> **Items**
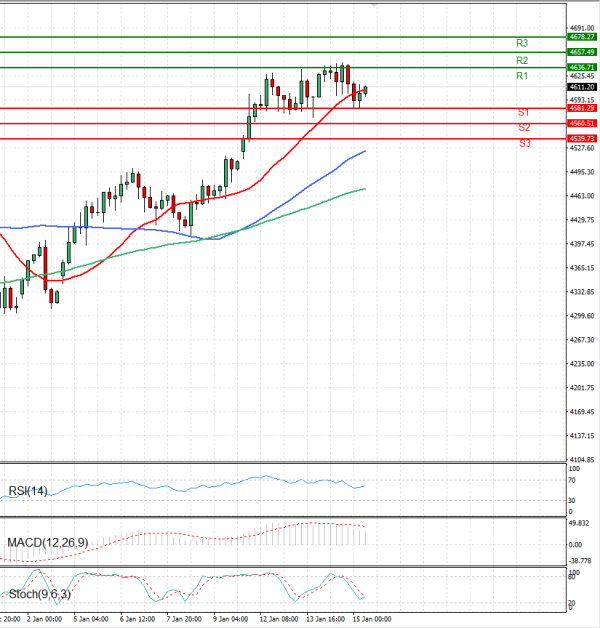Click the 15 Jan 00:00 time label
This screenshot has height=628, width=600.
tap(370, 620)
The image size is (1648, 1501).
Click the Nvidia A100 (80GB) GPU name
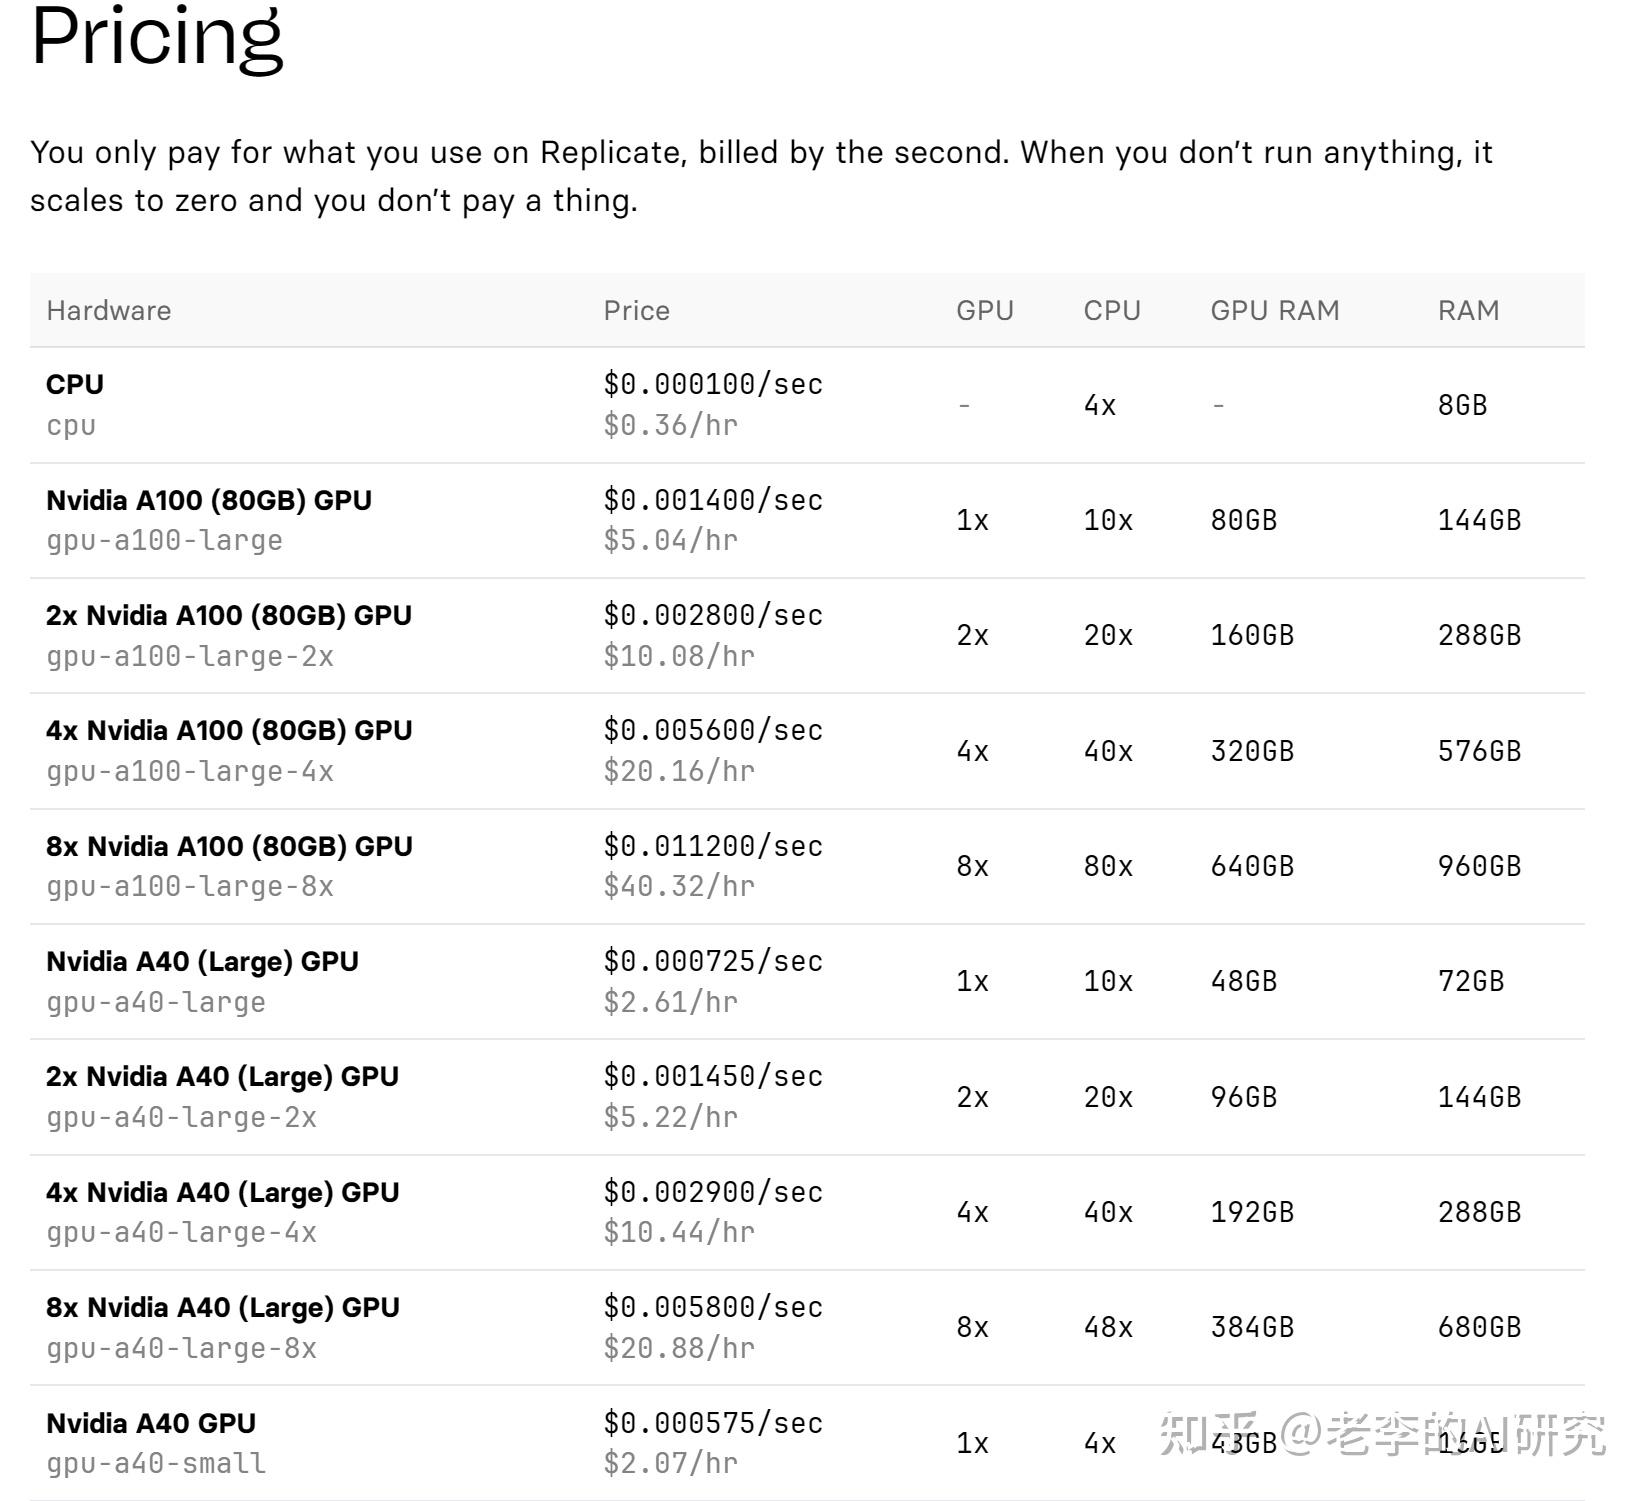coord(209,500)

> **Task goal**
Retype every line of the material above word for word, leaving out the pictures.

> **Exercise answer**
Click the 15 Jan 00:00 time label
This screenshot has height=628, width=600.
tap(370, 620)
The image size is (1648, 1501).
Click the Nvidia A100 (80GB) GPU name
coord(209,500)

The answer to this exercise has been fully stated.